The U.S. Department of Health and Human Services released a statement today, responding to the NSABB (which technically is an advisory board to the HHS):
The NSABB recommended that the general conclusions highlighting the novel outcome be published, but that the manuscripts not include the methodological and other details that could enable replication of the experiments by those who would seek to do harm.The NSABB also recommended that language be added to the manuscripts to explain better the goals and potential public health benefits of the research, and to detail the extensive safety and security measures taken to protect laboratory workers and the public.
HHS agreed with this assessment and provided these non-binding recommendations to the authors and journal editors.
One of the journals likely to publish the research is Science magazine. Science Editor-in-Chief Dr. Bruce Alberts issued a statement today:
Science editors will be evaluating how best to proceed. Our response will be heavily dependent upon the further steps taken by the U.S. government to set forth a written, transparent plan to ensure that any information that is omitted from the publication will be provided to all those responsible scientists who request it, as part of their legitimate efforts to improve public health and safety.

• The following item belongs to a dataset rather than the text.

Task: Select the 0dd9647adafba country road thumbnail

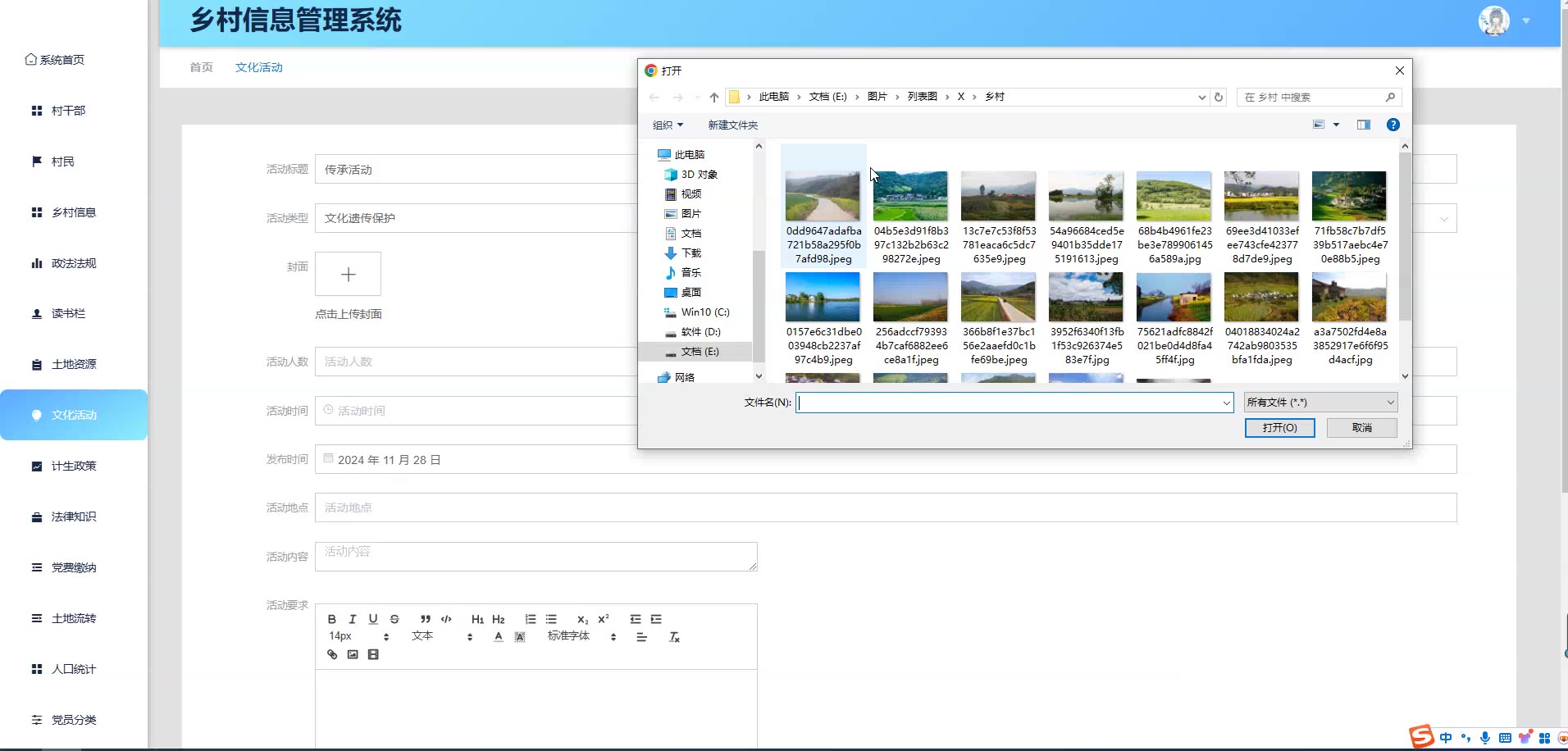Action: [x=823, y=196]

The British journal Nature is also likely to publish one or both papers, and today its Editor-in-Chief Philip Campbell said:
We have noted the unprecedented NSABB recommendations that would restrict public access to data and methods and recognize the motivation behind them. It is essential for public health that the full details of any scientific analysis of flu viruses be available to researchers. We are discussing with interested parties how, within the scenario recommended by NSABB, appropriate access to the scientific methods and data could be enabled.

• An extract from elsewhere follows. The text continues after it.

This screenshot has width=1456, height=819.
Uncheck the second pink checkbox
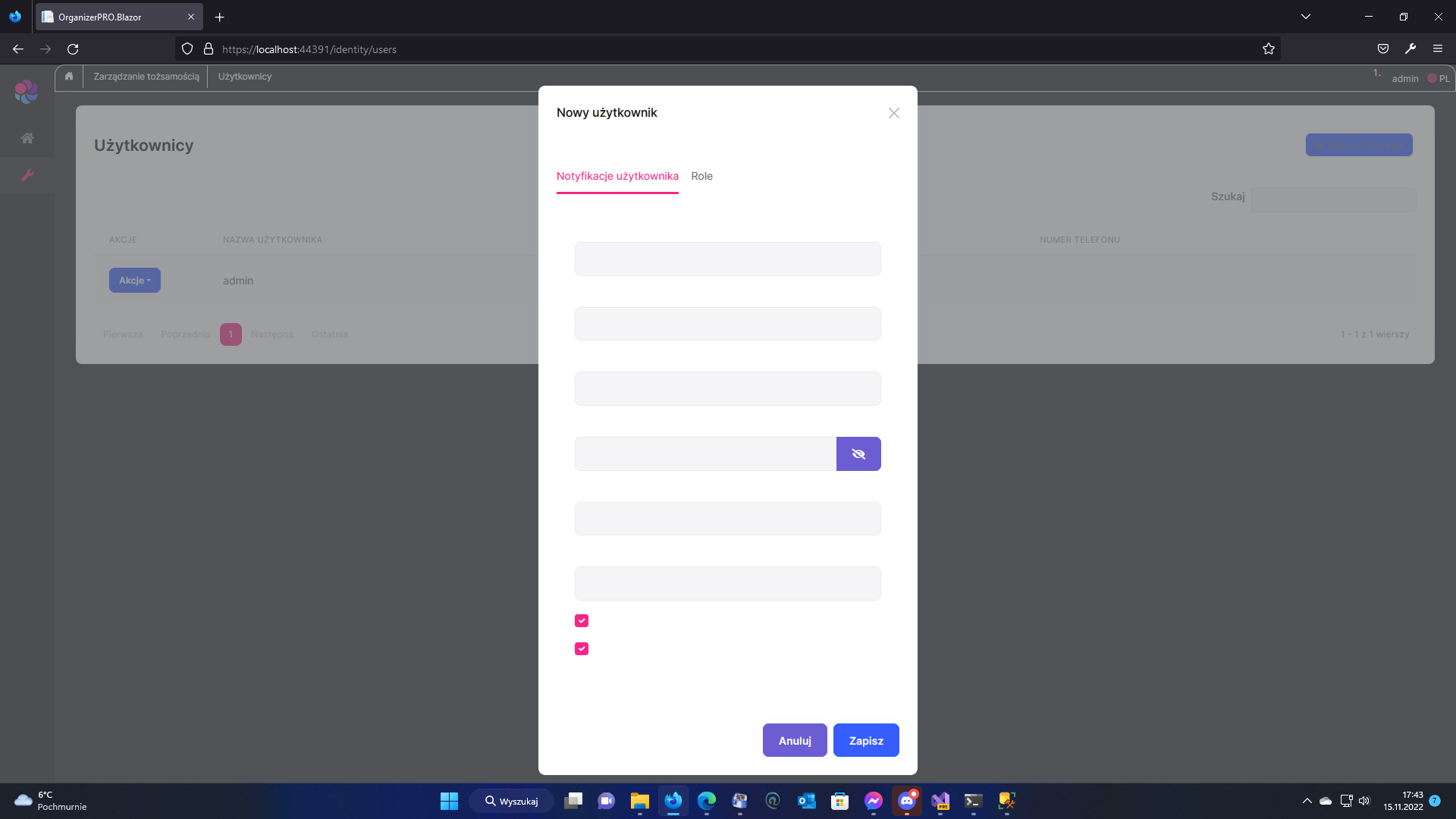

Where does this leave us? The papers will be published, and smart scientists working in virology or allied professions will read between the lines, reckoning exactly how the super-flus were created. The University of Wisconsin released a statement this week insisting that Kawaoke has not made a “super-flu” and welcoming the opportunity to clear the air on his research. Rotterdam’s Fouchier, however, has made a form of bird flu that is readily transmitted airborne between mammals (presumably including humans) with a lethality of about 60 percent: the work will be eagerly digested by scientists all over the world.
The NSABB decision will satisfy almost nobody. Advocates for scientific openness will bristle at any censorship, whether it involve a few sentences or an entire article. Conversely, those that fear bioterrorist use of such information will scoff at the notion that deleting a few paragraphs of methodology will in any way deter dedicated miscreants.
In the end the most important, and alarming aspect of this tale is that human beings were able to turn a fairly harmless (to mammals) virus into possibly the worst microbe to have ever co-existed with our species, and did so inside academic facilities. There was considerable debate inside the NSABB regarding whether it should recommend that all future work on the virus be conducted exclusively inside BioSafety-Level 4 (BSL-4) labs, the highest security facilities – significantly more stringent environs than those in which Fouchier and Kawaoke’s teams toil. It seems the Board punted, avoiding the question.
It is now up to federal authorities in the U.S., Netherlands, and elsewhere to decide whether to sequester the deadly microbes, and experiments conducted on them, inside BSL-4 confines.